--- Task objective ---
Every line of the material that follows must be printed again exactly.
-- Opening Marker --
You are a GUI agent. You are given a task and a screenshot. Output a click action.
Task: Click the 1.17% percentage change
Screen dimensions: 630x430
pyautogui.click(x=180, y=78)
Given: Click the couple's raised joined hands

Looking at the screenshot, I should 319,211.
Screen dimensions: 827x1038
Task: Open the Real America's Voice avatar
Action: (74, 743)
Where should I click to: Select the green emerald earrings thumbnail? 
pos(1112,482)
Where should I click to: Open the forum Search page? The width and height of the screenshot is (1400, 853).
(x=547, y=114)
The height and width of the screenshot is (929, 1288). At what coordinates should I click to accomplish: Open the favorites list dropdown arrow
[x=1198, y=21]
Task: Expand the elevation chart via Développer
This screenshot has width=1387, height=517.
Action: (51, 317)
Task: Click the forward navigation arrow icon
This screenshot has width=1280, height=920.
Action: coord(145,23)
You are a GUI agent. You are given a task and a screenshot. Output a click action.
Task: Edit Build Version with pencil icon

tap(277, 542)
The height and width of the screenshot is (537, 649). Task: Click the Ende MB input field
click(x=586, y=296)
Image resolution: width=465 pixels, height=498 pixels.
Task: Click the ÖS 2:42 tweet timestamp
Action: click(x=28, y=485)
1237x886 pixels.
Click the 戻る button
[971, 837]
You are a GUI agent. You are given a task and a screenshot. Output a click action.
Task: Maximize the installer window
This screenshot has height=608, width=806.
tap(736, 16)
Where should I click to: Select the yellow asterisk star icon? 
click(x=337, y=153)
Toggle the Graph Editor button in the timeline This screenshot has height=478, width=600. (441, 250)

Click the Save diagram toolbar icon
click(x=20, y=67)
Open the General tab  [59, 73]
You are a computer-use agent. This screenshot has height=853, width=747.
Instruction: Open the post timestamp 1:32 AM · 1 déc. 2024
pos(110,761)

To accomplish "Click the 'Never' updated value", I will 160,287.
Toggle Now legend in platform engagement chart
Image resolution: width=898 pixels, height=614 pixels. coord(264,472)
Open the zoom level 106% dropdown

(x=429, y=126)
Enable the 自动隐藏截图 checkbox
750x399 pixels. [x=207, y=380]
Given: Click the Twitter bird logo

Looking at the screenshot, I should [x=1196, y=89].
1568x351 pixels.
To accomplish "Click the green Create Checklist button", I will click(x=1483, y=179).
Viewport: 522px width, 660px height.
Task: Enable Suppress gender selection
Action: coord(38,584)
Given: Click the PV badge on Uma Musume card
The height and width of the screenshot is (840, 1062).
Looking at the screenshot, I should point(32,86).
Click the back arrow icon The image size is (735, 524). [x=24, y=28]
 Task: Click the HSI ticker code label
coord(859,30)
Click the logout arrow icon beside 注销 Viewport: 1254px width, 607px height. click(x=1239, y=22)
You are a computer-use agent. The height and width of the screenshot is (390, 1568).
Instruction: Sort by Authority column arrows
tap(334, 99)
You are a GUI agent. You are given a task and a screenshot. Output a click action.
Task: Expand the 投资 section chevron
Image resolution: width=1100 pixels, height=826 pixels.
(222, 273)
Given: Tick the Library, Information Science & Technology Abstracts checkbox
-- Closing Marker --
--- Result of the task ---
You are a GUI agent. You are given a task and a screenshot. Output a click action.
Task: Click the 1.17% percentage change
Screen dimensions: 630x430
pyautogui.click(x=180, y=78)
Given: Click the couple's raised joined hands

Looking at the screenshot, I should 319,211.
Screen dimensions: 827x1038
Task: Open the Real America's Voice avatar
Action: (74, 743)
Where should I click to: Select the green emerald earrings thumbnail? 
pos(1112,482)
Where should I click to: Open the forum Search page? The width and height of the screenshot is (1400, 853).
(x=547, y=114)
The height and width of the screenshot is (929, 1288). At what coordinates should I click to accomplish: Open the favorites list dropdown arrow
[x=1198, y=21]
Task: Expand the elevation chart via Développer
This screenshot has width=1387, height=517.
Action: (51, 317)
Task: Click the forward navigation arrow icon
This screenshot has width=1280, height=920.
Action: coord(145,23)
You are a GUI agent. You are given a task and a screenshot. Output a click action.
Task: Edit Build Version with pencil icon

tap(277, 542)
The height and width of the screenshot is (537, 649). Task: Click the Ende MB input field
click(x=586, y=296)
Image resolution: width=465 pixels, height=498 pixels.
Task: Click the ÖS 2:42 tweet timestamp
Action: click(x=28, y=485)
1237x886 pixels.
Click the 戻る button
[971, 837]
You are a GUI agent. You are given a task and a screenshot. Output a click action.
Task: Maximize the installer window
This screenshot has height=608, width=806.
tap(736, 16)
Where should I click to: Select the yellow asterisk star icon? 
click(x=337, y=153)
Toggle the Graph Editor button in the timeline This screenshot has height=478, width=600. (441, 250)

Click the Save diagram toolbar icon
click(x=20, y=67)
Open the General tab  [59, 73]
You are a computer-use agent. This screenshot has height=853, width=747.
Instruction: Open the post timestamp 1:32 AM · 1 déc. 2024
pos(110,761)

To accomplish "Click the 'Never' updated value", I will 160,287.
Toggle Now legend in platform engagement chart
Image resolution: width=898 pixels, height=614 pixels. coord(264,472)
Open the zoom level 106% dropdown

(x=429, y=126)
Enable the 自动隐藏截图 checkbox
750x399 pixels. [x=207, y=380]
Given: Click the Twitter bird logo

Looking at the screenshot, I should [x=1196, y=89].
1568x351 pixels.
To accomplish "Click the green Create Checklist button", I will click(x=1483, y=179).
Viewport: 522px width, 660px height.
Task: Enable Suppress gender selection
Action: coord(38,584)
Given: Click the PV badge on Uma Musume card
The height and width of the screenshot is (840, 1062).
Looking at the screenshot, I should point(32,86).
Click the back arrow icon The image size is (735, 524). [x=24, y=28]
 Task: Click the HSI ticker code label
coord(859,30)
Click the logout arrow icon beside 注销 Viewport: 1254px width, 607px height. click(x=1239, y=22)
You are a computer-use agent. The height and width of the screenshot is (390, 1568).
Instruction: Sort by Authority column arrows
tap(334, 99)
You are a GUI agent. You are given a task and a screenshot. Output a click action.
Task: Expand the 投资 section chevron
Image resolution: width=1100 pixels, height=826 pixels.
(222, 273)
Given: Tick the Library, Information Science & Technology Abstracts checkbox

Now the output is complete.